The 11th hour of the 11th day of the 11th month, here I sit in somber remembrance. Imagine a Veteran from any of our past foreign wars. They went through hell on earth. Seen things of crazy only they can describe. Sadly, our Veterans are disappearing by the day. My experiences pale in comparison to the arduous trials and suffrage a troop faced in the World Wars, Korea, Vietnam, etc. And even those who face war of a different type. Wars of the mind, loss of loved ones, poverty relented from the horrors of war, etc.

For many, changing life forever—worst is the betrayal that goes along with it. Sadly, many Veterans and all those affected have been damaged in shameful puzzles beyond belief—WWI Veteran’s exposed to Mustard Gas, Vietnam and Agent Orange, Gulf War and Sarin gas—the list is long.

I “recently” went with family to the Verdun battlefield. Oh, the horror those men in those holes of mud must have faced. Along with came the advancement of man was the advancement ever continual the technology to annihilate ourselves.

Photo by Alex Lutz. Soldiers finding the treasure in the small things.

The grief of those who survived the First World War and the bitter irony of an “armistice” that didn’t end human violence. That mixture of relief, haunted memory, and dread about what comes next shaped a generation — and still matters today.

The Scale of Trauma

  • What veterans carried: prolonged trench combat, constant bombardment, filthy living conditions, disease, loss of comrades, and moral injury from actions they felt forced to take.

  • Psychological consequences: what we now recognize as post‑traumatic stress (nightmares, hypervigilance, emotional numbing), brain injuries from blasts, and long‑term depression and survivor’s guilt.

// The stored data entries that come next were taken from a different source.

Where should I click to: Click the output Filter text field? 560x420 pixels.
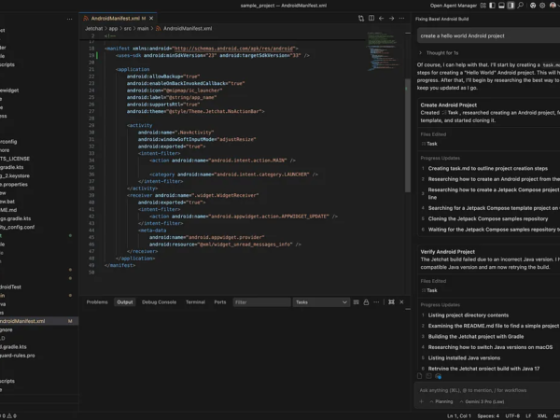point(261,302)
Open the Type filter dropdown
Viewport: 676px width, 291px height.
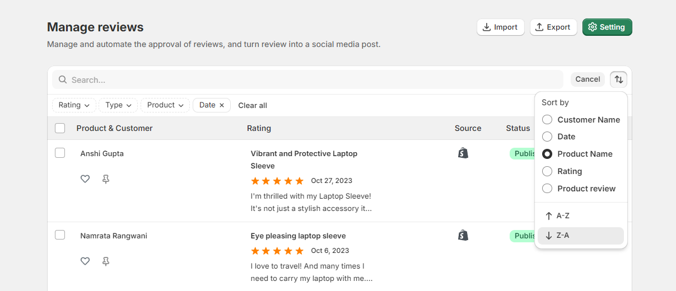pos(118,105)
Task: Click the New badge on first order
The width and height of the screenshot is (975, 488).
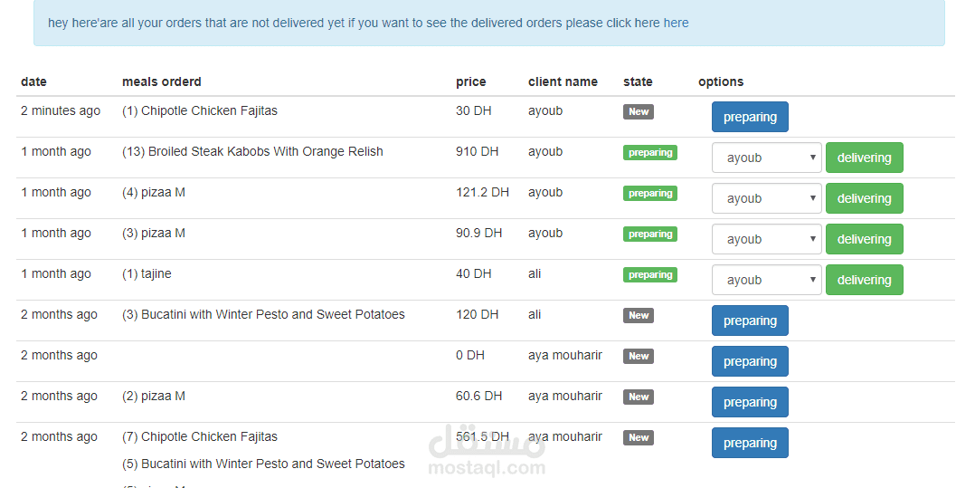Action: 639,111
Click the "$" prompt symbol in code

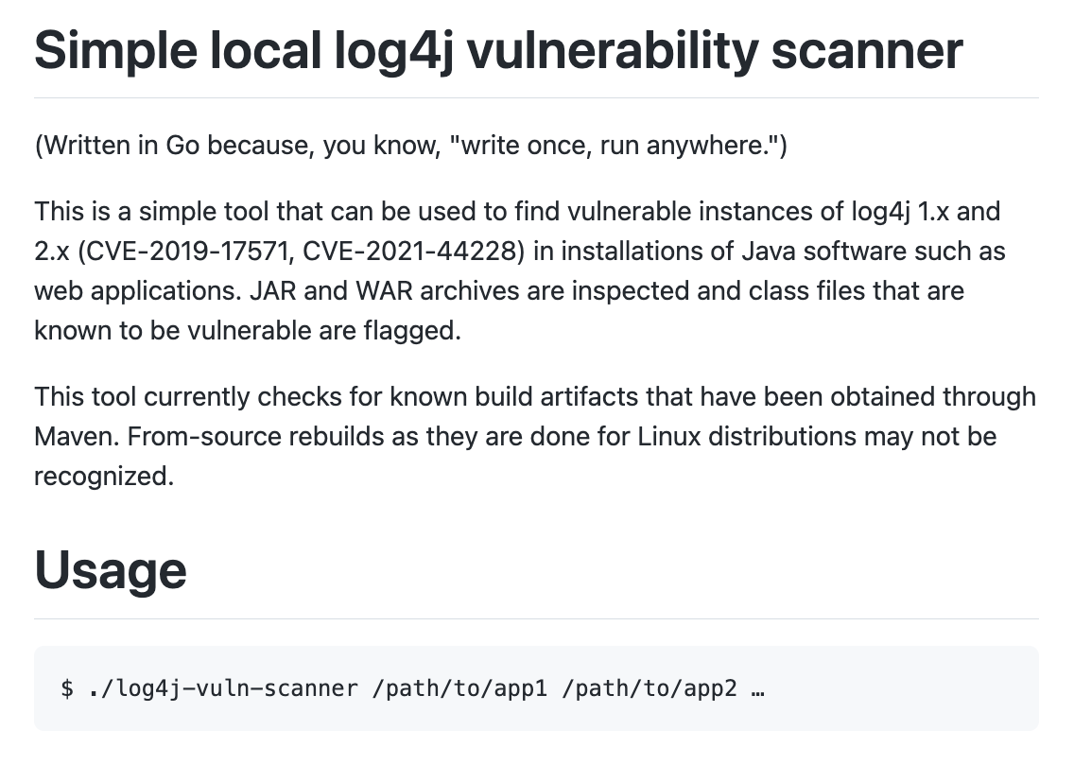(66, 688)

  • Physical consequences: chronic wounds, respiratory illness from gas, and disabilities that changed lives and families forever.

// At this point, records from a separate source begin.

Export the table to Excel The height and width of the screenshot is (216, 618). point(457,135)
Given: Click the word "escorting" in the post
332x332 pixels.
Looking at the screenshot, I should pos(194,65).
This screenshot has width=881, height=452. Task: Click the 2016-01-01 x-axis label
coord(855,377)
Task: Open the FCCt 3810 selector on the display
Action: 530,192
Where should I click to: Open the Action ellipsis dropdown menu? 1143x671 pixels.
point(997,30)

Social& Cultural Aftermath

  • Broken expectations: soldiers returned to societies that both celebrated their sacrifice and struggled to understand them; many felt alienated or misunderstood.

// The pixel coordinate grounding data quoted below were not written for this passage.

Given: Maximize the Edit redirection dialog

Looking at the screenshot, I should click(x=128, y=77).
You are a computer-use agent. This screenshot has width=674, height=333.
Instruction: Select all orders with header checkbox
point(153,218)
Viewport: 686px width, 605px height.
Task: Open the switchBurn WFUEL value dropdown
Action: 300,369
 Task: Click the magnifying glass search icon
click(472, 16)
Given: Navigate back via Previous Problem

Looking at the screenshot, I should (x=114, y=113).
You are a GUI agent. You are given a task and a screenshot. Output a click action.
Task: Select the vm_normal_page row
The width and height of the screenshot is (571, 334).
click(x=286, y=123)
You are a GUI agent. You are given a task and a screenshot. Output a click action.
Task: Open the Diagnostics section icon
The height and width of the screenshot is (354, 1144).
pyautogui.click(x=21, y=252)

  • Political ripple effects: the war’s brutality fueled cynicism, radical politics, and conditions that contributed to later conflicts.

  • Memory and myth: literature, poetry, and art from the period record both valor and disillusionment; public rituals of remembrance grew out of the need to hold that loss.


Why the Warning Matters Now

  • History’s lesson: Armistice day is a reminder that ending a war on paper doesn’t erase wounds or guarantee peace.

  • Persistent risks: unresolved injustices, militarization, and social breakdown can turn one conflict into another if societies do not attend to root causes.

  • Moral responsibility: remembrance should spur care for veterans, active peacemaking, and policies that reduce the likelihood of future large‑scale suffering.


What remembrance can look like

  • Personal care: listening to veterans, funding mental‑health and rehabilitation services, honoring their dignity without romanticizing war.

  • Civic action: supporting diplomacy, conflict prevention, and addressing economic and political conditions that breed violence.

  • Ritual and education: quiet reflection on Armistice Day, teaching candid histories, and passing stories that keep memory alive as a restraint on repeat mistakes.


Closing Thought: The image of the eleventh hour on the eleventh day is less a final stop than a warning bell. We owe those who endured the Great War more than commemoration: a committed, humble effort to meet returning wounds with care and to make lasting choices that make future wars less likely.